In 1959, an era of Arabic Kings and before Muammar Qaddafi, my father, who was in the United States Air Force (USAF), was stationed at Wheelus AFB near Tripoli, Libya. Fighter pilots stationed at the Air Force base would routinely conduct flights to practice air to air target practice out over the Mediterranean Sea about 100 miles from the base. During an air to air gunnery flight an F-100 fighter plane (the target tow plane) would take off from the base and fly to the air to air gunnery range towing a wood airplane as a target. A few minutes later four F-100 fighter planes would take off after the wooden airplane target. They would position themselves above and behind the target airplane and take turns firing machine gun bullets at the target. Occasionally, a pilot would shoot off a wing to the wooden target being towed 1500 feet behind the target tow plane and as a result the wooden airplane would drop 100ft below the target tow plane. The pilot of the target tow plane, not realizing what had happen, would return to the base after the mission to drop the wooden target. On the way to the target drop area the target tow pilot would drag the wooden airplane through an olive grove during a target drop destroying 2 or 3 precious olive trees in the adjacent area.

Inevitably a furious Libyan farmer would complain to the United States authorities at Wheelus AFB about the loss of his trees. To appease the farmer, the US would compensate him several thousand dollars for each olive tree.
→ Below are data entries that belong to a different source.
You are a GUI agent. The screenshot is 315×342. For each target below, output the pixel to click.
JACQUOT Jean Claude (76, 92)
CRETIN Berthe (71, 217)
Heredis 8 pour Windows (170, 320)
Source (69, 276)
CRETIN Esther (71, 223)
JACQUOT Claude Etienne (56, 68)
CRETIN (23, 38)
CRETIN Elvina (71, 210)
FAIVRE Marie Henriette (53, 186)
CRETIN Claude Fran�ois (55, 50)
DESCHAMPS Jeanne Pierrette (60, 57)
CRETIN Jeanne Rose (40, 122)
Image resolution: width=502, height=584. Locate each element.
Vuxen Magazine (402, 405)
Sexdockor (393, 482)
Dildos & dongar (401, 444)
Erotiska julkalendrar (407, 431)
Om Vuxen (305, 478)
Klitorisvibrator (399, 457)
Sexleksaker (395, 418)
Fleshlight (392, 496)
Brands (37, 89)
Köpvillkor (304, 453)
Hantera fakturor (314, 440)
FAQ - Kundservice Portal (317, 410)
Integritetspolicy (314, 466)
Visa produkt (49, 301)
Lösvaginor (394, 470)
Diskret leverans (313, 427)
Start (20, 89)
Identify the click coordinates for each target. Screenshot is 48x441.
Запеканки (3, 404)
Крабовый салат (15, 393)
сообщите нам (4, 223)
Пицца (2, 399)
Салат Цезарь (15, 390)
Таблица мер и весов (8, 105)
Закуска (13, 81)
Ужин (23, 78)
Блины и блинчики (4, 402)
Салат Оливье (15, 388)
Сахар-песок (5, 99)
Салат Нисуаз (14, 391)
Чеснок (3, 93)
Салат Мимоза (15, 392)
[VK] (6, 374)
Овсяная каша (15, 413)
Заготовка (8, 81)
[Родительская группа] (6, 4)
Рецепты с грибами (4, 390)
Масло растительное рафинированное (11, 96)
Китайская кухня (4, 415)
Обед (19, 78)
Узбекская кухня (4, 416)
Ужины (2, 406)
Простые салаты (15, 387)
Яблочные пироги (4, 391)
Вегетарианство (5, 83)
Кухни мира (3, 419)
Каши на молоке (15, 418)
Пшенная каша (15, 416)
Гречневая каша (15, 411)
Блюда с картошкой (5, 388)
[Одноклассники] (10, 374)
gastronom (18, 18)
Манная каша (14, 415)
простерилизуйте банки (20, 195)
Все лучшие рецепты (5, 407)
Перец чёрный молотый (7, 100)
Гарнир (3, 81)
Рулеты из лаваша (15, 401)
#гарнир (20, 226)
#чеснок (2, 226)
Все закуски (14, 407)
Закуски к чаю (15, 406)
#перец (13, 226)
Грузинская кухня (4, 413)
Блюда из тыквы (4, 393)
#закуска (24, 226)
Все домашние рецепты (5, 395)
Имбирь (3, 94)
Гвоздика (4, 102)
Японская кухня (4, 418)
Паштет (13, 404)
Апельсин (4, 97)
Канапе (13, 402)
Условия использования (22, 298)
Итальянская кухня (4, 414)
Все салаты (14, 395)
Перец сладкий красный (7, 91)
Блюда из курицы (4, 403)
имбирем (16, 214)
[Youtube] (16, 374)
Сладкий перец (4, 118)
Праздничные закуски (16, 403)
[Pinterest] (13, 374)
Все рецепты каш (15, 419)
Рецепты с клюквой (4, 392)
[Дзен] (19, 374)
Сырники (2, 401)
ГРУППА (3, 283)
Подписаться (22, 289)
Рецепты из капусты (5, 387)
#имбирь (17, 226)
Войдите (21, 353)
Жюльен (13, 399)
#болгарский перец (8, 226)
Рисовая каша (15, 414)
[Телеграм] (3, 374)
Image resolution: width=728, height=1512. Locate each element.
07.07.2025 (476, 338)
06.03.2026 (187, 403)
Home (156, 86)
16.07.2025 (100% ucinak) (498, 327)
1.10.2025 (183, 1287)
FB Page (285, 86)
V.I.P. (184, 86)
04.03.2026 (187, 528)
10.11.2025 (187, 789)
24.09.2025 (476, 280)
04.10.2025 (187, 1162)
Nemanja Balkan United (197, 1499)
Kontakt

This was both very costly and a major concern of the Wheelus base commander who wanted not only to satisfy the farmer’s loss but to maintain good relations with the Libyan government.

  One Response to “Reminiscing About Libyans and Their Olive Trees”

Comments (1)
  1. Steve, As much as Libyans rely on their trees for a living and considering how long it takes to grow a traditional tree to bearing age, I can imagine the monetary compensation was small comfort.